# An equilateral triangle ABC is formed by two Cu rods AB and BC and one Al rod. It is heated in such a way that the temperature of each rod increases by T. Find the change in the angle ABC.

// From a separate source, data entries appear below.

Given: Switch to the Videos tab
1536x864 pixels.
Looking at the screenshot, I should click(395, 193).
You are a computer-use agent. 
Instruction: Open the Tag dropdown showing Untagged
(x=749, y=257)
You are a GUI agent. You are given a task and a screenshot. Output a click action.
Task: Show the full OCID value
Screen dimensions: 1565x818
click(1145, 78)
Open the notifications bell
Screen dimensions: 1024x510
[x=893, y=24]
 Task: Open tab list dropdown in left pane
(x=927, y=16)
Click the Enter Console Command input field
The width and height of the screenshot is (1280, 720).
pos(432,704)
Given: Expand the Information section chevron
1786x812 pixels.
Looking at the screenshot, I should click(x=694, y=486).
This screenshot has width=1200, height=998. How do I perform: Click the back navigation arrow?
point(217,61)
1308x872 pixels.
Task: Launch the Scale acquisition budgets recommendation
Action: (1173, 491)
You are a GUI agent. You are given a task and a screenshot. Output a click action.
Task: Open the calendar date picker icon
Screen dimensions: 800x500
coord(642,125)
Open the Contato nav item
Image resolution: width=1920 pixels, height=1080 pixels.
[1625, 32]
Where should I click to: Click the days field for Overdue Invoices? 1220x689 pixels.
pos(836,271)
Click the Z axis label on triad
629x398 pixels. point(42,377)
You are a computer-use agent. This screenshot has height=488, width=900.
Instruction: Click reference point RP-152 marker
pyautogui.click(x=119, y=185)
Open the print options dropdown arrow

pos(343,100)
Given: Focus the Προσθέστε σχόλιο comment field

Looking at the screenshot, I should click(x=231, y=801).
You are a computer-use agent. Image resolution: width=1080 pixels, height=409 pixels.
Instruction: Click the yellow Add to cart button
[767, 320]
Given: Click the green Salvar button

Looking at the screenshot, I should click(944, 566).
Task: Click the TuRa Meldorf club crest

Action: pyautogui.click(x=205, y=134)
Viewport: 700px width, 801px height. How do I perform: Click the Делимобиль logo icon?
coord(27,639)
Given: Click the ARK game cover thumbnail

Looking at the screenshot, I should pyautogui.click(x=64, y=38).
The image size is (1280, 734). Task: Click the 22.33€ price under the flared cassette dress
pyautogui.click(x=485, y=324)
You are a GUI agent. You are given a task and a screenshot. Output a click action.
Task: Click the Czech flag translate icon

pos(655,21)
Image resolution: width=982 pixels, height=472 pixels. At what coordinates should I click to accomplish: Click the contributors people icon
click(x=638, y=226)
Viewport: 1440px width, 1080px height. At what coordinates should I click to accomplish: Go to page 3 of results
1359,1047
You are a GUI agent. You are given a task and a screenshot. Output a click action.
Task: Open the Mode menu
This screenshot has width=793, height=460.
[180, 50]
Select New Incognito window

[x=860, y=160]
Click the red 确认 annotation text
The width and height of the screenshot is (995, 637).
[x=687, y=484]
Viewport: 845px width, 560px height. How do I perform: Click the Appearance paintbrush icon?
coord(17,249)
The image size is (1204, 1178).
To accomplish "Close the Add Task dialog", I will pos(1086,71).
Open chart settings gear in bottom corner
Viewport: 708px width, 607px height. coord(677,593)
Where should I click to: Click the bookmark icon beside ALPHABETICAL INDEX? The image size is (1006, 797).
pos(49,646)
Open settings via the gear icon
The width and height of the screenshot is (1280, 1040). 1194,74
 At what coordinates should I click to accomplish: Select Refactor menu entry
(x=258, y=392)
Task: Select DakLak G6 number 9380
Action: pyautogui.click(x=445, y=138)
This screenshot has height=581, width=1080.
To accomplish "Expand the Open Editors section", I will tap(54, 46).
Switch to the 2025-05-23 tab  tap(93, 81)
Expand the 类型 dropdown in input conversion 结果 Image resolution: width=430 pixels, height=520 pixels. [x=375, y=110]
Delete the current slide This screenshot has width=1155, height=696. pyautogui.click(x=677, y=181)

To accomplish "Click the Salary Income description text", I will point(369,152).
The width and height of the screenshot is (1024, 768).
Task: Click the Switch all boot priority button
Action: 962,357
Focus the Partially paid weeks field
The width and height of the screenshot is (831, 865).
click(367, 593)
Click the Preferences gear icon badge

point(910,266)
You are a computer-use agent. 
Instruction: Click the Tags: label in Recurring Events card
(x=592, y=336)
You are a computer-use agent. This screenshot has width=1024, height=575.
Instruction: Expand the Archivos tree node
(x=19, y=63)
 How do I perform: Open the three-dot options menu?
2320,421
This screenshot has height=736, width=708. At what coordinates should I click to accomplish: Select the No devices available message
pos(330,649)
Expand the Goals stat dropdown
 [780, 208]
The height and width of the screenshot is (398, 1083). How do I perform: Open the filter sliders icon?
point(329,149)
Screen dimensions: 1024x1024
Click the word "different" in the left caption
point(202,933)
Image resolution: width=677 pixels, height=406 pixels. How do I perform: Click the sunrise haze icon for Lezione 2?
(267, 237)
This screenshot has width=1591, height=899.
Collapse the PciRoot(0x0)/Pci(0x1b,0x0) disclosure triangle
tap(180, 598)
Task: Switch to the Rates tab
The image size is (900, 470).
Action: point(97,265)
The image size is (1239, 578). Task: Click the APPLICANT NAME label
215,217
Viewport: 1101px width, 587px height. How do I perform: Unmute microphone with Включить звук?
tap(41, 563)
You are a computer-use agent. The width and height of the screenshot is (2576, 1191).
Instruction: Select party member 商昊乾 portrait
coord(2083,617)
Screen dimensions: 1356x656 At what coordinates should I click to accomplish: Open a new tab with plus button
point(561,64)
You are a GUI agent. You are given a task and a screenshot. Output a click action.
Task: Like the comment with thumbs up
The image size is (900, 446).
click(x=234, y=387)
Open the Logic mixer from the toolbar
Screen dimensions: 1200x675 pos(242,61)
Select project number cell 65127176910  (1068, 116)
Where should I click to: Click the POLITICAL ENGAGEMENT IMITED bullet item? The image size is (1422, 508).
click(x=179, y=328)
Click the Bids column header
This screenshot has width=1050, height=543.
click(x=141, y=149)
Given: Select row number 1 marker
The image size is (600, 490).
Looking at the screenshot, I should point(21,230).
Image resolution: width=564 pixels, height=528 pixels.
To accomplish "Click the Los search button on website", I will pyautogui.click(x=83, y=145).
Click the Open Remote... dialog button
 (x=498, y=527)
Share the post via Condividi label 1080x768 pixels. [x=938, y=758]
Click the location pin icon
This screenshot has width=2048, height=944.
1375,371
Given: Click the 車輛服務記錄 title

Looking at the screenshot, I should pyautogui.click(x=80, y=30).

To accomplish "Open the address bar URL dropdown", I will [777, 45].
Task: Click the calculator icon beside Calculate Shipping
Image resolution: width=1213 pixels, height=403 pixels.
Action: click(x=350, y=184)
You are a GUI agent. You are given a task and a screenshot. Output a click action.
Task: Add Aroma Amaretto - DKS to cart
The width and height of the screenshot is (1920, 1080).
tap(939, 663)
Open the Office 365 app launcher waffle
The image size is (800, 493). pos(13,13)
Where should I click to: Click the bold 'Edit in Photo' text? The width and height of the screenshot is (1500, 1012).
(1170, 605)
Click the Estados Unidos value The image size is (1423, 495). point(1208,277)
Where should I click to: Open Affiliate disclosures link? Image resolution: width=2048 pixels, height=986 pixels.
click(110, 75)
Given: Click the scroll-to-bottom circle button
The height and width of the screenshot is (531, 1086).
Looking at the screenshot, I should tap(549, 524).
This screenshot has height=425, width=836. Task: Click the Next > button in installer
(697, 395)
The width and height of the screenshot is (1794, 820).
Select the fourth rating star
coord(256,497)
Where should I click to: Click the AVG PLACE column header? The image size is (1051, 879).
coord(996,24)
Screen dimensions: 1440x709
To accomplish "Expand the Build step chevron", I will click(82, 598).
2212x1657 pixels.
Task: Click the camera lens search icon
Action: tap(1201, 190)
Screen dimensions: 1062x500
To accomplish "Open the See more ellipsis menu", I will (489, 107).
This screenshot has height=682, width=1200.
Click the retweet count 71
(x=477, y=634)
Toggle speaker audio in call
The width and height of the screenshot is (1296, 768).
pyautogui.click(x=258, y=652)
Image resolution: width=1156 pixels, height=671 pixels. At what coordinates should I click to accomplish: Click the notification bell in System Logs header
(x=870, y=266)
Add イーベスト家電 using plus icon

$\cos \theta = \frac{l_1^{2}+l_3^{2}-l_2^{2}}{2l_1l_3}$

$2l_1l_3\cos \theta =l_1^{2}+l_3^{2}-l_2^{2}$

Differentiating on both sides of the equation,

$2[d (l_1 l_3) \cos \theta + l_1 l_3 d (\cos \theta)] = 2 l_1 dl_1 + 2 l_3 dl_3 - 2 l_2 dl_2$

$(l_1 dl_3 + l_3 dl_1) \cos \theta - l_1 l_3 \cos \theta d\theta = l_1 dl_1 + l_3 dl_3 - l_2 dl_2$ --------------(1)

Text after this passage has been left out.